Quelle est la différence entre un état daté et un pré-état daté ?

Contrairement à l’état daté, le pré état daté ne peut pas être facturé par le syndic. Vous n’êtes donc pas obligé de demander à votre syndic de l’établir.
D’ailleurs vous avez la possibilité de trouver facilement ces informations depuis que l’ordonnance du 27 août 2015 a simplifié les modalités d’information des acquéreurs. 

En revanche, l’état daté est un document qui doit être obligatoirement rédigé par un syndic. Vous êtes donc dans l’obligation de faire appel à un syndic qui vous facturera un certain prix. Ce montant est maintenant limité à 380 €, vous pouvez retrouver toutes les informations liées au plafonnement de l’état daté sur notre article correspondant.

Cet état daté doit pouvoir informer l’acheteur concernant les sommes restant dues par le vendeur : il s’agit principalement des provisions exigibles du budget prévisionnel ou hors budget prévisionnel. 

Mais également les sommes dont le syndicat peut être débiteur envers le copropriétaire vendeur : il s’agit principalement des avances de trésorerie, lesquelles doivent lui être en principe remboursées. 

Et pour finir, les sommes pouvant incomber au nouveau copropriétaire : les avances et provisions non encore exigibles du budget prévisionnel et des dépenses hors budget prévisionnel.

En plus de ces informations,  ce document doit informer l’acheteur, des éventuels procès en cours.

Le « pré-état daté », lui,  présente le montant des charges courantes et des travaux payés par le vendeur pendant les deux exercices comptables antérieurs à la vente. 

Mais aussi, la part de fonds de travaux rattachée au lot en vente.

Enfin, ce document doit mettre en lumière l’éventuel débit que le vendeur aurait contracté et dont l’acquéreur est susceptible d’en récupérer la responsabilité.

En plus de ces informations, le pré-état daté est censé dresser un état global des éventuels impayés de charges au sein de la copropriété. 

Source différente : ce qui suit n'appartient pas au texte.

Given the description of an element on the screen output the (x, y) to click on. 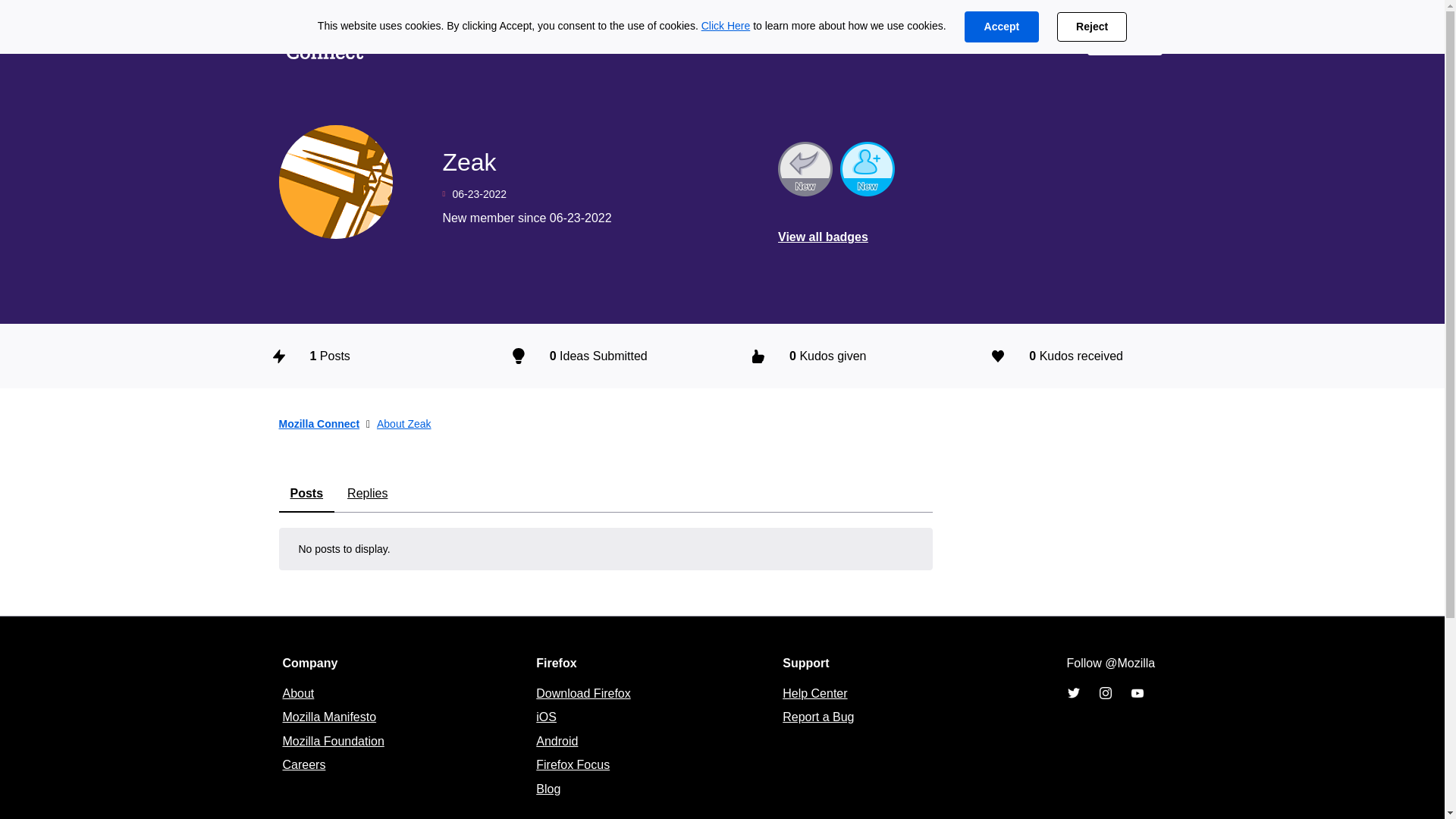
Twitter (1072, 693)
Mozilla Foundation (333, 740)
Instagram (1104, 693)
Ideas (411, 39)
Replies (367, 493)
Mozilla Manifesto (328, 716)
Community (607, 39)
Firefox Focus (572, 764)
Zeak (336, 182)
Android (556, 740)
Discussions (500, 39)
Accept (1001, 26)
Reject (1091, 26)
Download Firefox (582, 693)
Careers (303, 764)
Given the description of an element on the screen output the (x, y) to click on. 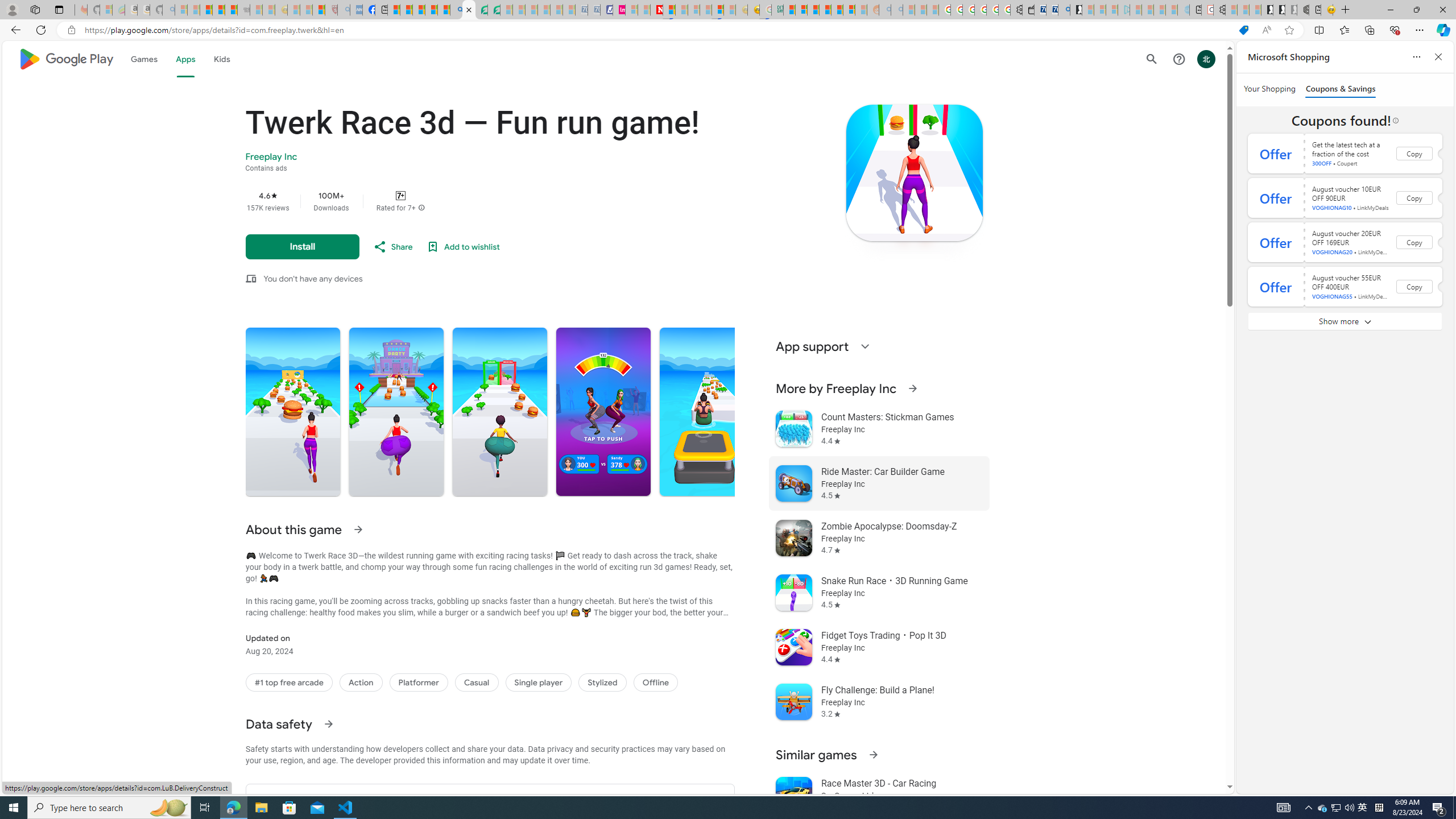
Microsoft account | Privacy (801, 9)
Casual (476, 682)
Bing Real Estate - Home sales and rental listings (1063, 9)
Microsoft Start - Sleeping (1159, 9)
Help Center (1178, 58)
Google Play logo (65, 58)
See more information on More by Freeplay Inc (912, 388)
See more information on About this game (357, 528)
Platformer (418, 682)
Back (13, 29)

La pratique illégale du pré-état daté

Depuis le plafonnement de l’état daté, de nombreux copropriétaires ont remarqué une inflation de certaines prestations des syndics. En effet, c’est l’une des dérives que l’on constate depuis ce plafonnement, le prix des prestations dites “supplémentaires” qui ne font que d’augmenter. Avant ça, le prix du pré-état daté dépassait rarement les 200 €.

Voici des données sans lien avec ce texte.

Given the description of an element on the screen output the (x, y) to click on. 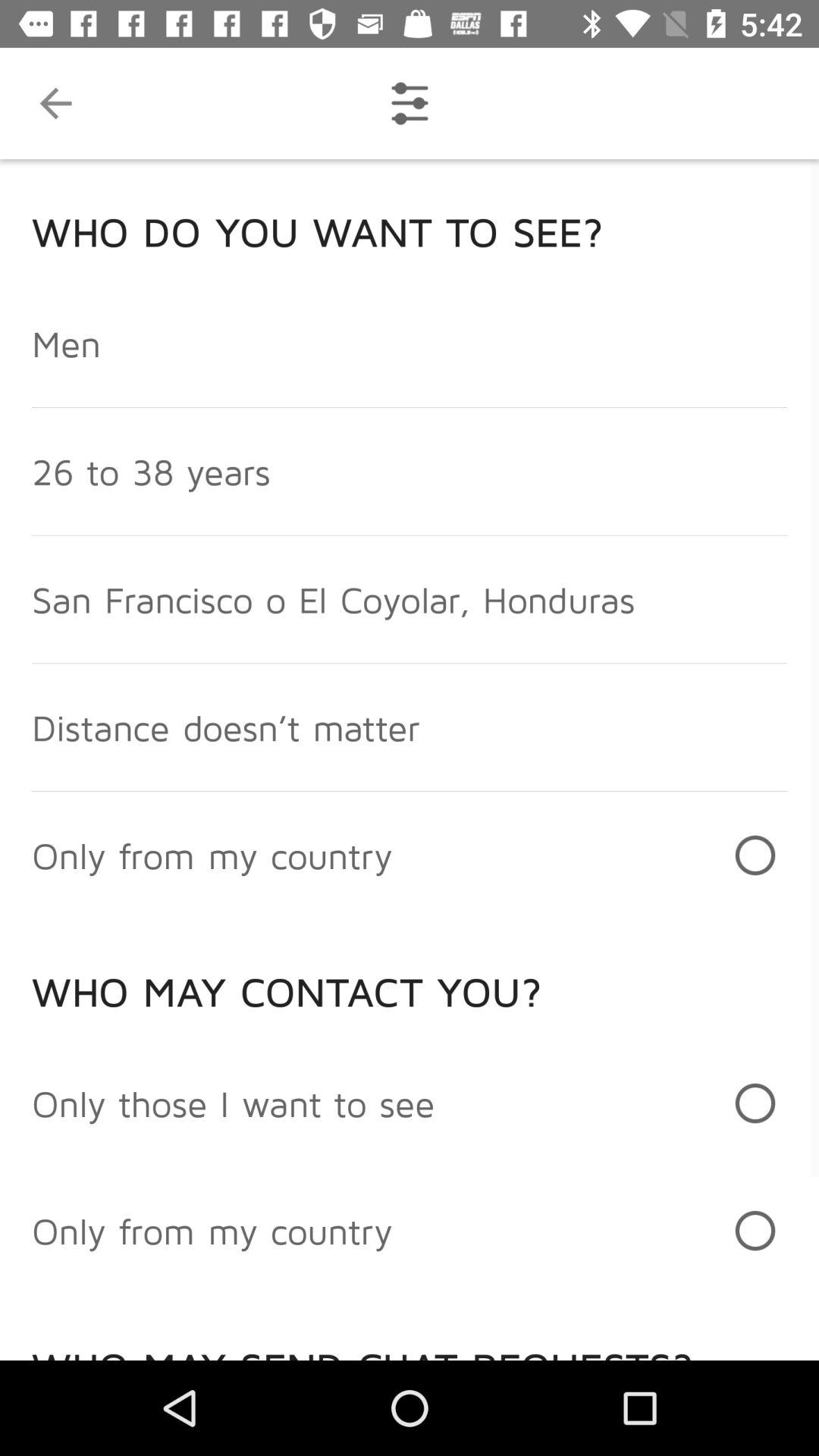
turn off the only those i (233, 1102)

Depuis ce plafonnement, certains syndics n’hésitent pas à facturer un pré-état daté à un prix exorbitant (au-delà de 1000€ dans certains cas !). 

Néanmoins, la pratique coûteuse du pré état daté par le syndic à fait grand bruit et a donné naissance à plusieurs textes venus confirmer l’illégalité de cette pratique dont une réponse ministérielle du 15 septembre 2015 qui confirme l’existence d’un seul et unique document exigible : L’état daté.

Le décret du 2 juillet 2015, établissant un contrat type de syndic de copropriété est lui venu porter le coup de grâce ultime. En effet, dans ce contrat est prévu une liste exhaustive des prestations particulières qui peuvent donner lieu à une facturation supplémentaire. Et devinez quoi. Le pré état-daté n’y figure pas. 

Pour tous contrats de syndic conclus à compter du 2 juillet 2015, le pré état est donc considéré comme une pratique illégale. Si votre syndic vous réclame des honoraires relatifs au pré-état daté, vous pouvez donc en refuser le paiement et lui soumettre ces deux arguments.